→ WORK TO COMPLETE
Transcribe the listing below in its entirety.

→ DATA PROVIDED
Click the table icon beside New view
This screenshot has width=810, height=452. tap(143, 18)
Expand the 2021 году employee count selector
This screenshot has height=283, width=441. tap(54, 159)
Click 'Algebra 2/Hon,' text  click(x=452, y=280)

→ PROBLEM SOLUTION
Click the table icon beside New view
This screenshot has width=810, height=452. tap(143, 18)
Expand the 2021 году employee count selector
This screenshot has height=283, width=441. tap(54, 159)
Click 'Algebra 2/Hon,' text  click(x=452, y=280)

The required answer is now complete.